The inverse of the CDF (or quantile function) tells you what $x$ would make $F(x)$ return some value $p$.
$$ F^{-1}(p)=x $$
The $\alpha^{th} \ \text{quantile}$ of a distribution with function $F$ is the point $x_\alpha$ so that
$$F(x_\alpha) = \alpha$$
The $.75^{th} \ \text{quantile}$ of a distribution is the point so that $75$% of the mass of the density lies below it.
qbeta(.75, 2, 1)
0.8660254
From Example 1.3, we foud that the probability that $75$% or fewer calls get addressed is $56,25$%. In other words, $56,25$% of the mass of density lies below the point where $x=.75$.
qbeta(.5625, 2, 1)
0.75
A percentile is simply a quantile with $\alpha$ expressed as a percent rather than a proportion. The (population) median is the $50^{th} \ \text{percentile}$.
Conditional probability
Conditional probability is a very intuitive idea, “What is the probability given partial information about what has occurred?”
We can formalize the definition of conditional probability so that the mathematics matches our intuition.

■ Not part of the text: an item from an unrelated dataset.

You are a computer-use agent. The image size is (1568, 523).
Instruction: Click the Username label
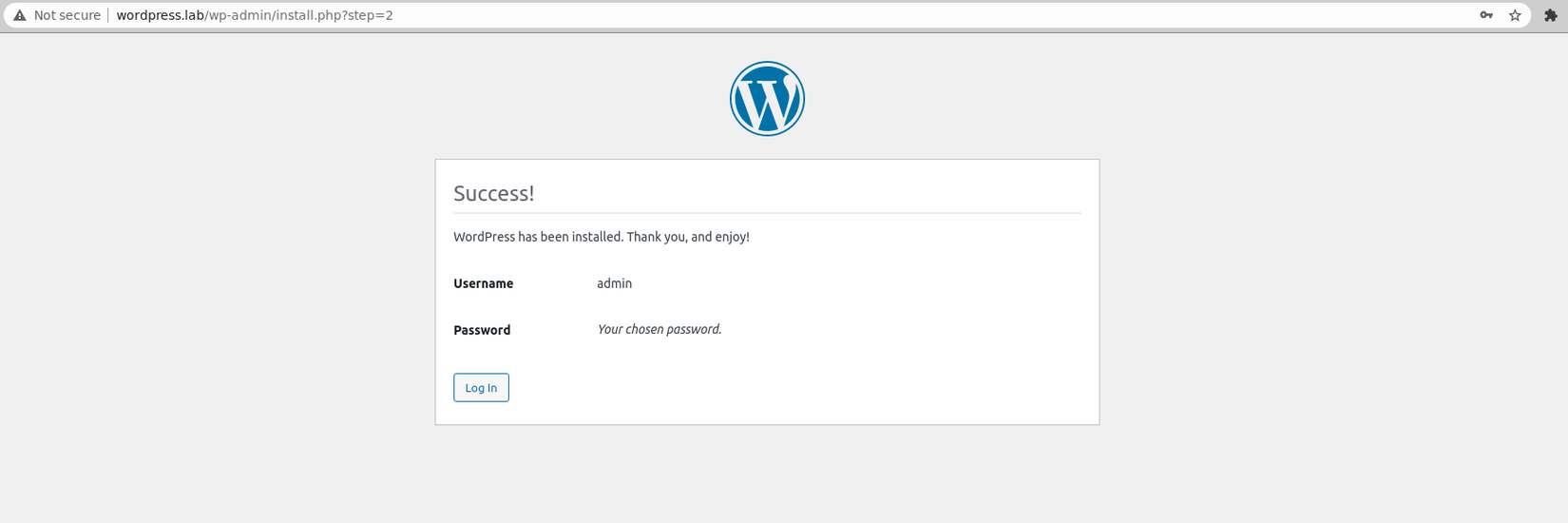(483, 283)
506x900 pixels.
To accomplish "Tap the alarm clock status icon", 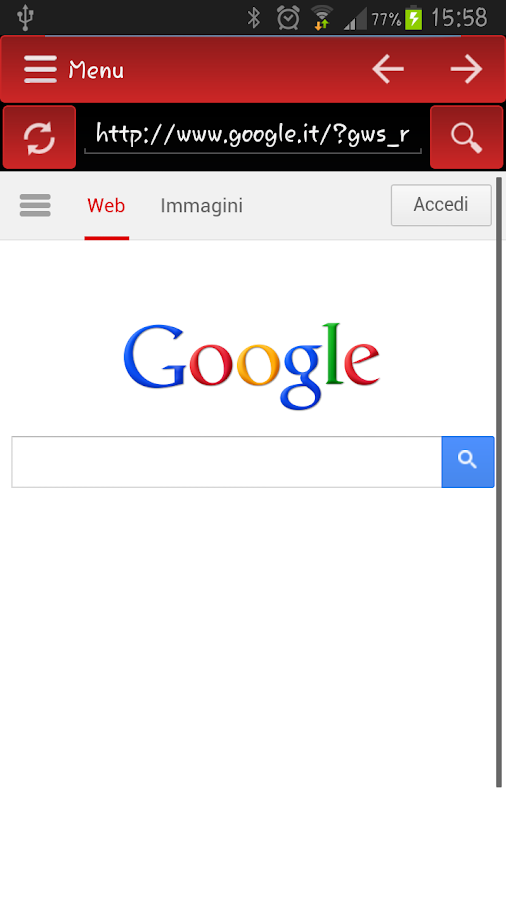I will click(x=288, y=18).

Let $B$ be an event so that $P(B)>0$. Then the conditional probability of an event $A$ given that $B$ has occurred is:
$$P(A|B)=\frac{P(A\cap B)}{P(B)}$$
$$P(B|A)=\frac{P(B\cap A)}{P(A)}=P(A|B)\frac {P(B)}{P(A)}$$
If $A$ and $B$ are independent, then
$$P(A|B)=\frac{P(A)P(B)}{P(B)}=P(A)$$
Random variables are said to be $iid$ if they are independent and identically distributed. By independent we mean “statistically unrelated from one another”. Identically distributed means that “all have been drawn from the same population distribution”
Bayes´ Rule
Bayes’ rule allows us to reverse the conditioning set provided that we know some marginal probabilities.
Formally Bayes’ rule is:
$$P(A|B)=\frac{P(A|B)P(B)}{P(A|B)P(B)+P(A|B^c)P(B)}$$
$$P(B|A)=\frac{P(A|B)P(B)}{P(A|B)P(B)+P(A|B^c)P(B^c)}$$
A discrete (random) variable assumes only values in a discrete (finite or countable) set, such as the integers. Mass functions will assign probabilities that they take specific values. Continuous (random) variable can conceptually take any value on the real line or some subset of the real line and we talk about the probability that they lie within some range. Densities will characterize these probabilities. ↩︎
A scalar is an element of a field which is used to define a vector space. In linear algebra, real numbers or other elements of a field are called scalars. ↩︎
More formally, a multivariate random variable is a column vector $X=(X_1,…,X_n)^T$ whose components are scalar-valued random variables on the same probability space as each other, $(\Omega, F, P)$ where $\Omega$ is the sample space, $F$ is the sigma-algebra (the collection of all events), and $P$ is the probability measure (a function returning each event´s probability). ↩︎